[Tasks to carry out]
- A) In the passage on MRI-based stroke classification, which type of stroke does the model exclude?
- B) Extend the passage on MRI-based stroke classification, picking up after its final sentence.

[Selected text]
With its impressive performance, ConvNeXt Base shows significant potential for clinical applications, particularly in the early detection of strokes. Its high accuracy and precision could assist doctors in making faster, more accurate decisions, ultimately improving patient outcomes by facilitating quicker diagnosis and treatment.
Implementing a deep learning model for MRI-based stroke classification in clinical practice faces several key challenges. Variability in MRI scans stemming from differences in image quality, acquisition protocols, and patient backgrounds, complicates ensuring consistent model performance across diverse imaging systems. Moreover, gathering a large, well-labeled dataset that represents a wide range of patient demographics remains essential yet challenging for generalizing model predictions. Integrating the model within clinical workflows requires a thoughtful approach to avoid disrupting routines, while gaining clinicians’ trust and acceptance through clear demonstrations of the model’s utility and reliability. Regulatory compliance presents another hurdle, as rigorous approvals must be secured to meet safety and data protection standards, such as HIPAA and GDPR. To build trust, the model’s decision-making processes should be transparent so that clinicians can interpret its predictions confidently and understand its limitations. Furthermore, the model must be tested across diverse patient groups and continuously monitored post-deployment to detect any drop in performance. Financial and technical resources are also critical, as the implementation of AI requires both significant investment and infrastructure. Finally, maintaining model accuracy and relevance calls for ongoing retraining and updates as more data become available, requiring sustained institutional support.
This study encountered several limitations, primarily due to a dataset of only 1173 MRI images, which may not fully capture the variety of ischemic stroke cases encountered in clinical settings. This constraint could affect the model’s generalizability across diverse patient populations. Additionally, variations in MRI acquisition techniques, equipment, and patient demographics could influence model performance, potentially leading to inconsistencies when implemented in real-world environments. The model currently focuses exclusively on ischemic strokes, excluding hemorrhagic strokes, which limits its scope in stroke diagnosis. The “black box” nature of deep learning models can present challenges for clinician trust, as interpretability remains an ongoing concern in clinical applications. Moreover, regulatory approval, which is essential for clinical deployment, involves a rigorous process that has not been addressed in this study. Although validation results were promising, sustained effectiveness would require continuous assessment in real-world settings.

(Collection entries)
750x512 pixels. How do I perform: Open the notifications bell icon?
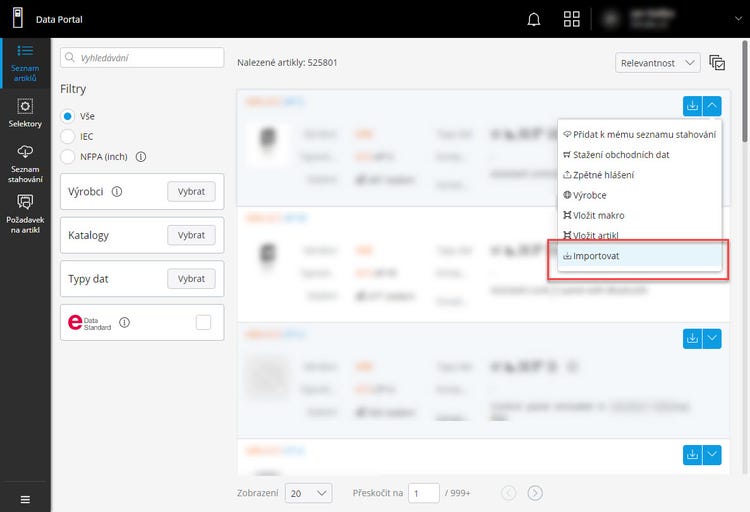pos(534,19)
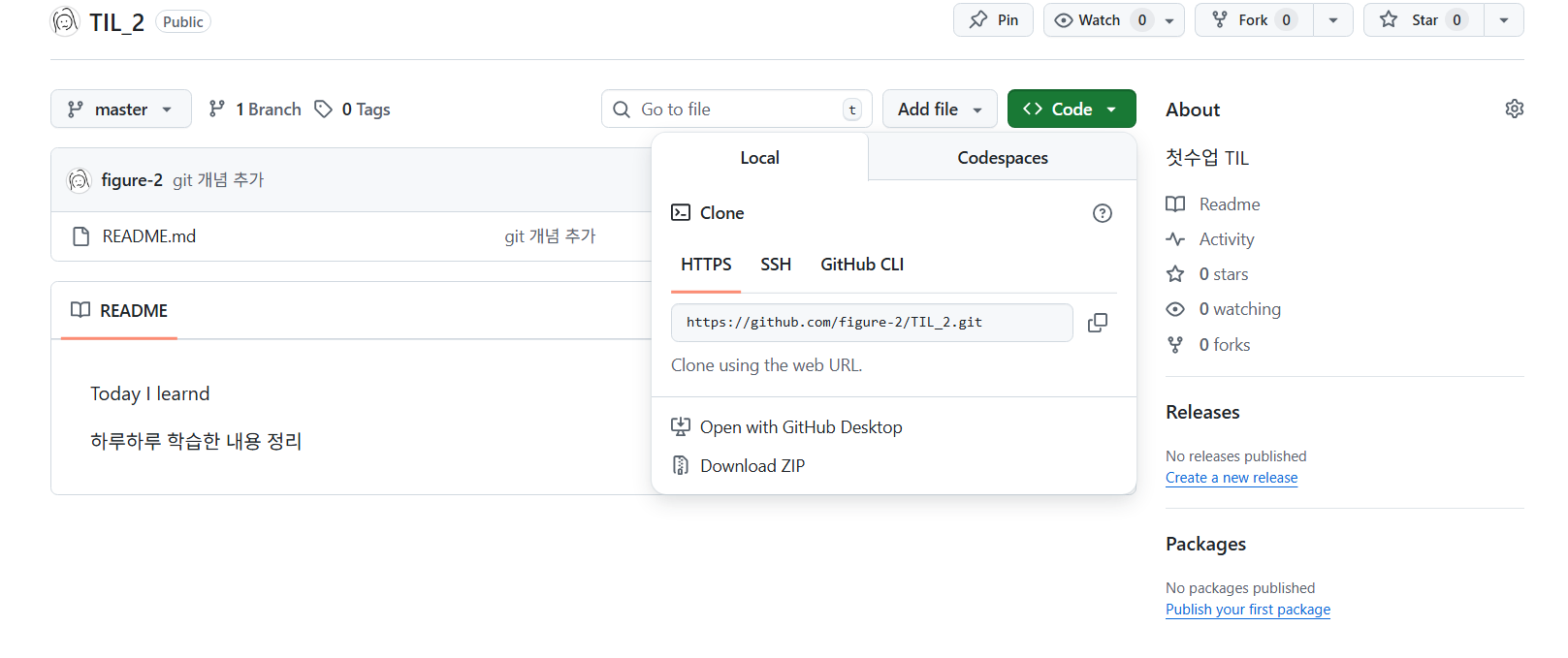Select the SSH clone tab
This screenshot has width=1568, height=658.
click(x=776, y=265)
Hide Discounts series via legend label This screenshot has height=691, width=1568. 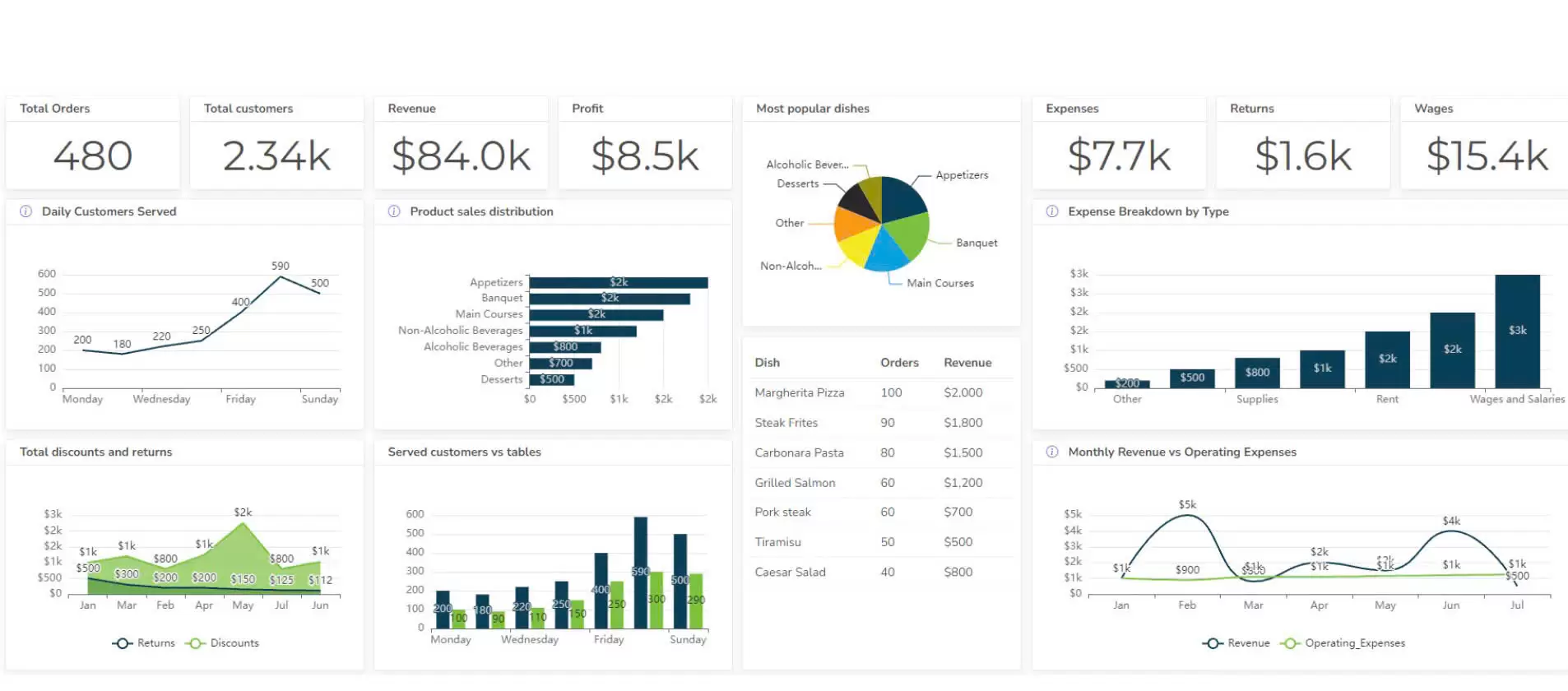coord(234,643)
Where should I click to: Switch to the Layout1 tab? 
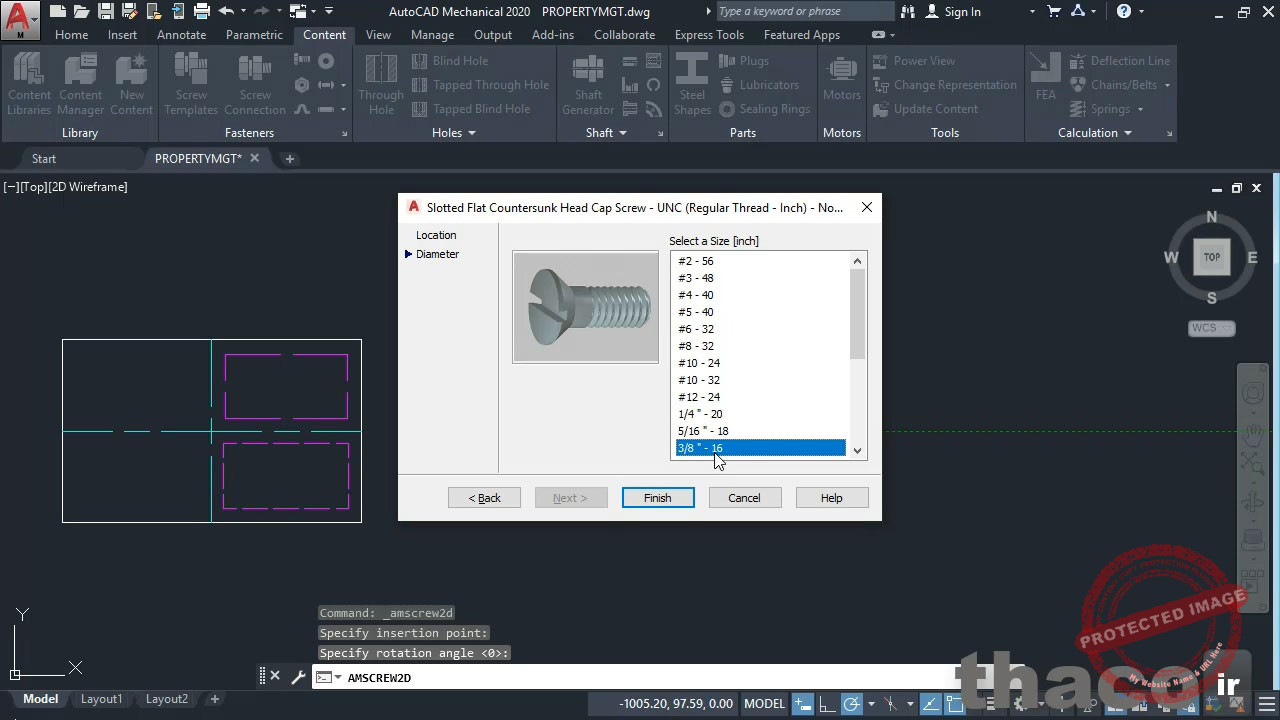pyautogui.click(x=101, y=699)
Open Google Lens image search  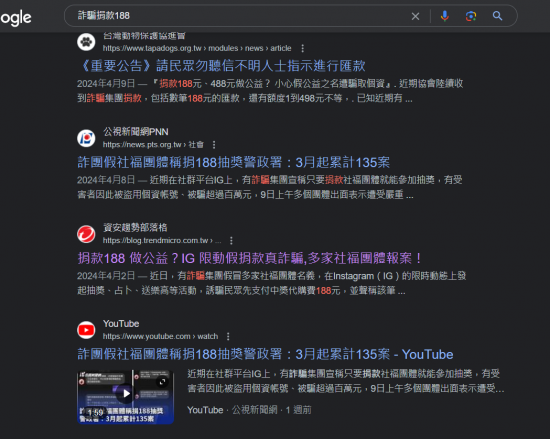pyautogui.click(x=471, y=16)
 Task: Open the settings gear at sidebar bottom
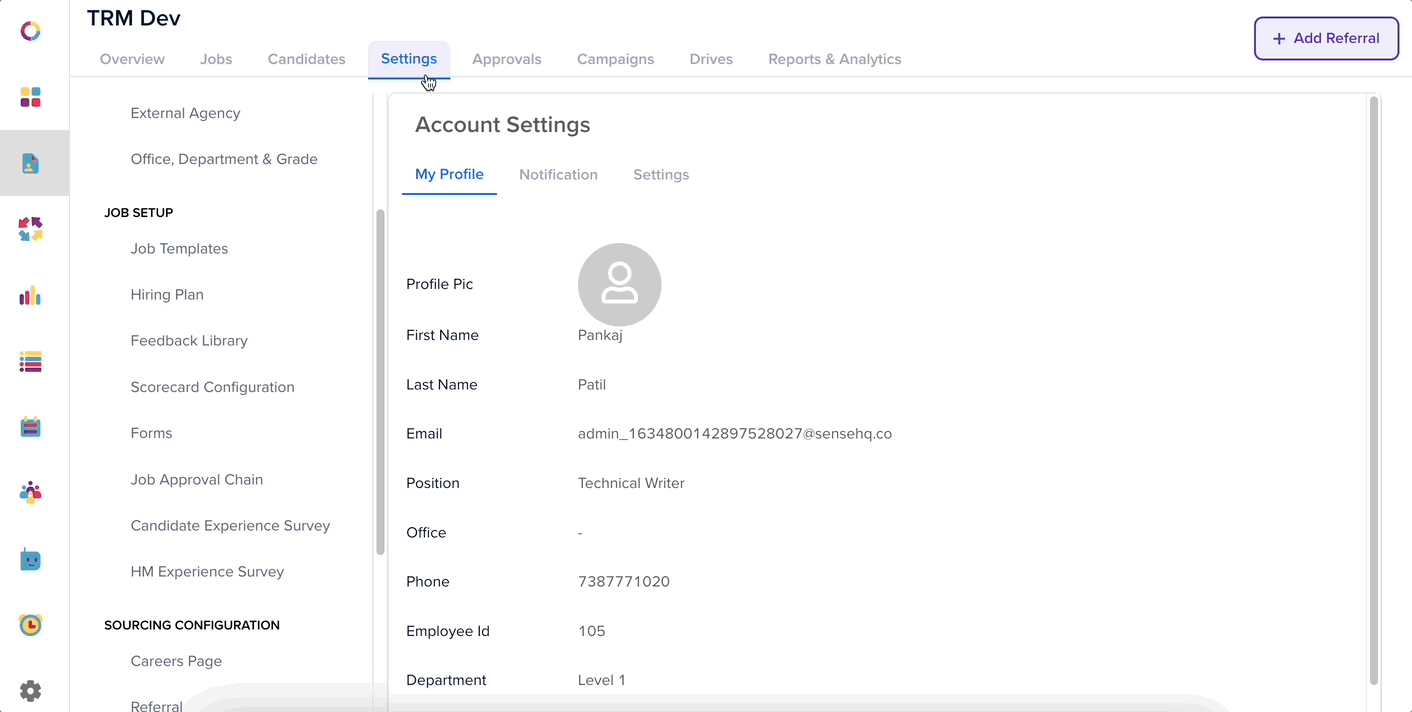pos(30,690)
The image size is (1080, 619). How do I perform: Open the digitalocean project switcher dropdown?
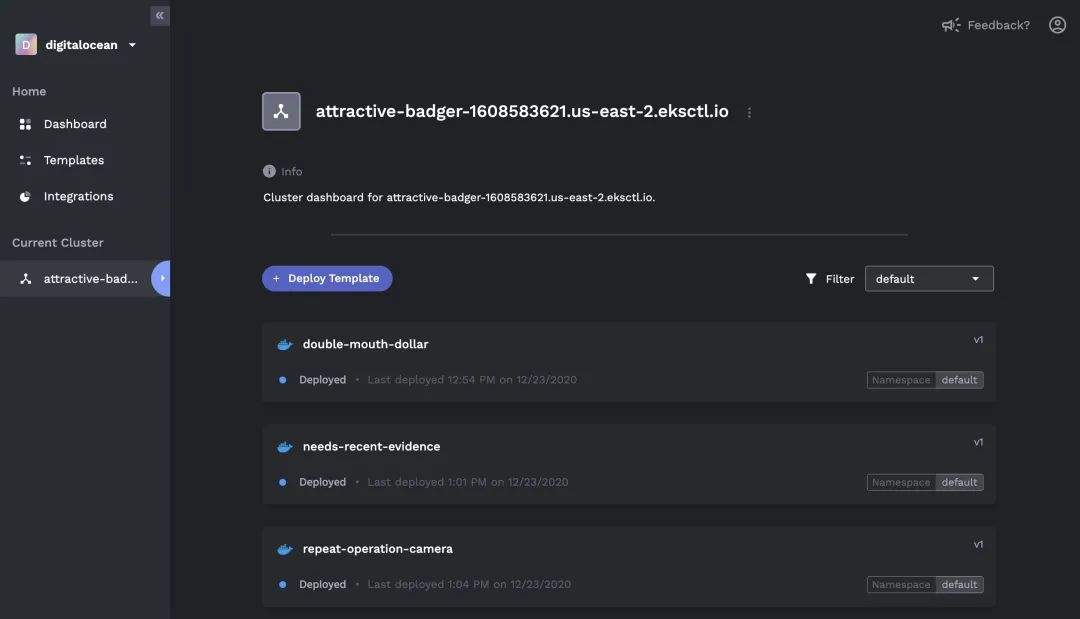pos(132,45)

[List of answers]
- A) Hemorrhagic strokes.

- B)
Future research efforts should aim to refine these models, bringing in the latest imaging technologies and designing AI tools that clinicians can easily use. To confirm how well these models work in real-world settings, comprehensive validation studies and clinical trials will be essential. Exploring ways to personalize medicine and addressing healthcare access issues globally will also be key in improving stroke diagnosis and treatment. By utilizing advanced deep learning models like ConvNeXt Base, the accuracy and reliability of stroke detection can be significantly enhanced, ultimately helping to improve patient outcomes and reduce mortality rates. This research highlights AI’s immense potential to transform medical diagnostics and elevate global health. Future work could undertake existing limitations by expanding the dataset, adding images from various healthcare institutions, and broadening the model’s use to cover other stroke types. Making these models easier to interpret would also help build clinician trust and support more informed decision-making.